As a team with a mixture of experience and youth, the Jumbos know they have the depth to compete against anyone, as evidenced by an impressive 26 bench points.
“We have 17 guys that all can really play on this team, so it's really tough to scout for us,” Aronson said. “Everybody has the opportunity and the skill set to go score and make a play, and that makes us a really dangerous team, especially heading into the later months of the season.”
As seniors, both Cohen and Aronson have long settled into their roles on the
court, bringing poise and leadership even when things are not going their way.
“[One thing Head Coach Brandon] Linton preaches, that I like to preach as well, as a point guard, is really just getting set in the offense,” Cohen said.
“One of the most important things is just taking it possession by possession.”

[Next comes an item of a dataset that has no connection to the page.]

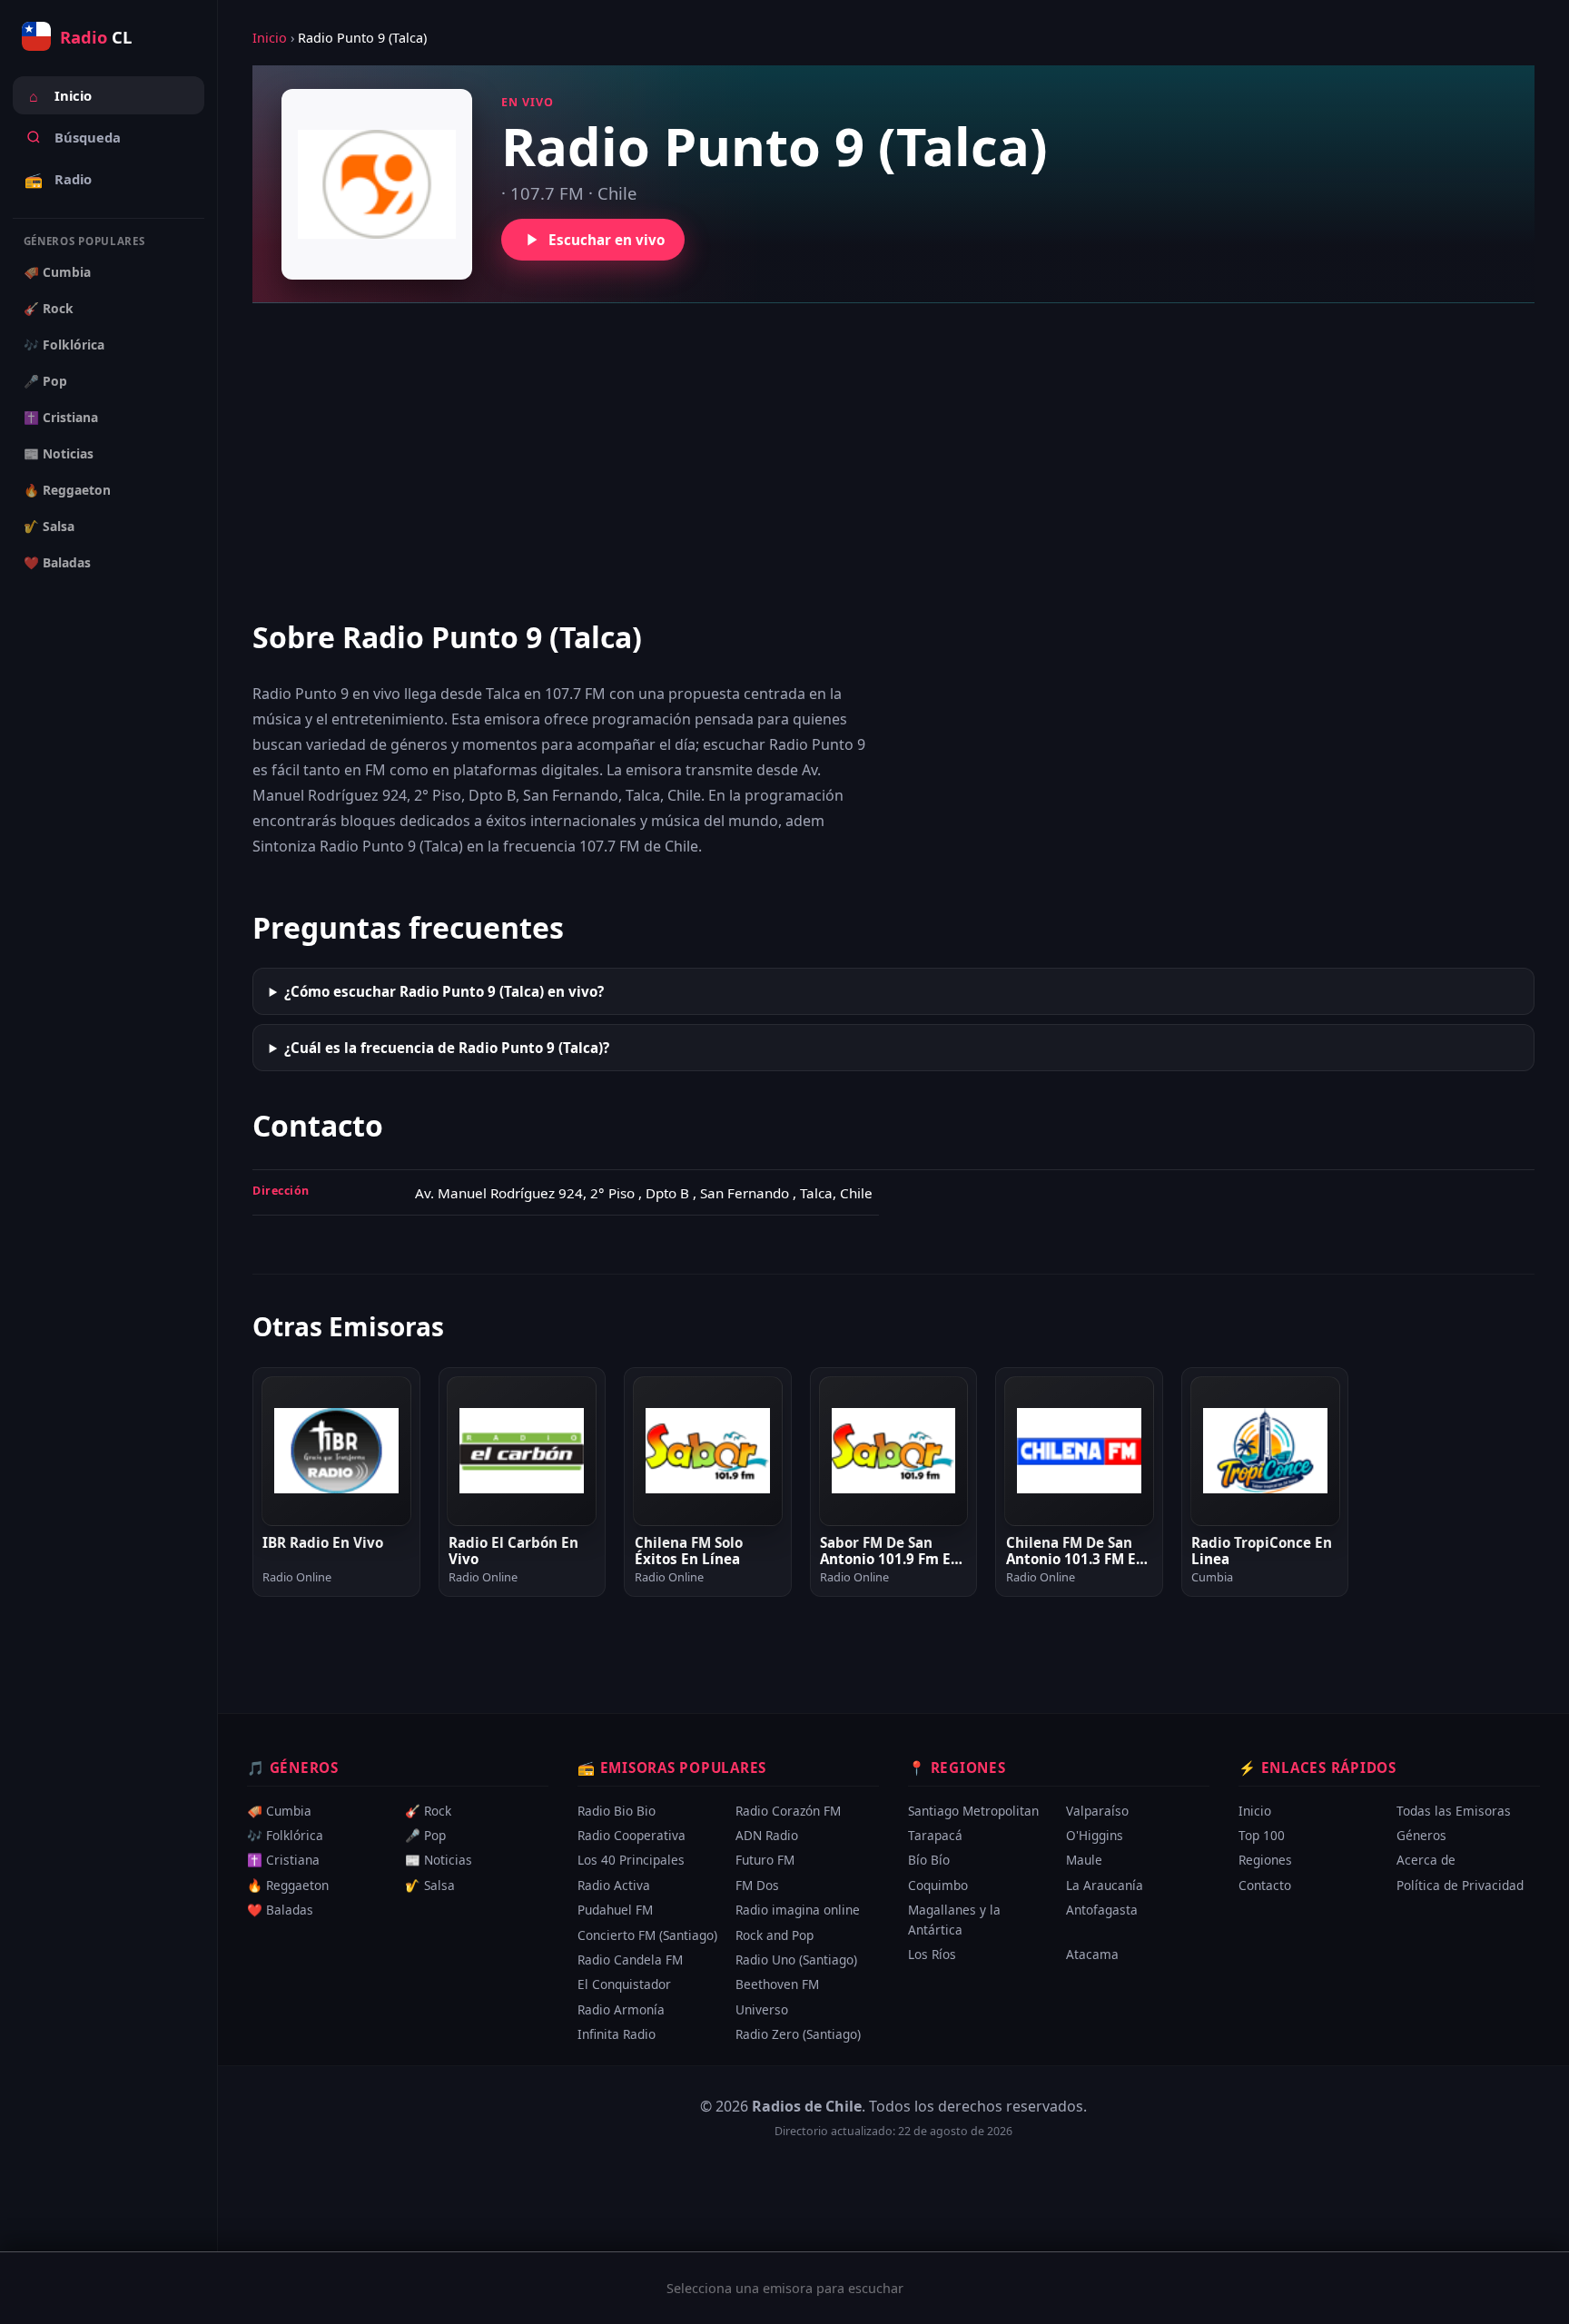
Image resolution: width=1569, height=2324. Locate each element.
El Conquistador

“Whether that be rebounding the basketball, guarding, trying to be a good leader for the team, there’s always a way you can help out,” Aronson said. “If you’re not scoring the ball or doing what you want on offense, there’s always ways to help impact the team.”
Pointing to strong wins over Amherst and Hamilton after a loss to Connecticut College earlier in the season, Cohen believes the Jumbos always find a way to respond after a loss.
“We like to look at ourselves as kind of a rebound team, a bounce-back team,” Cohen said. “After the Conn. loss this year, we had two really excellent games the next weekend.”
Up next for the Jumbos are two more games on the road against conference opponents. Tufts travels to Williams on Friday before making the drive up to Vermont for a Saturday showdown against Middlebury. Both opponents are among the strongest in the NESCAC this season, with Middlebury boasting a 15–2 overall record and Williams at 16–2. Despite strong seasons from both teams, Tufts knows they have the ability to compete with any team in the league.
“In our locker room and with our inner circle, we really think that we’re still one of the teams to beat in the league, if not the team to beat,” Cohen said. “Our confidence has not wavered at all yet. We’ll be ready to go for the weekend.”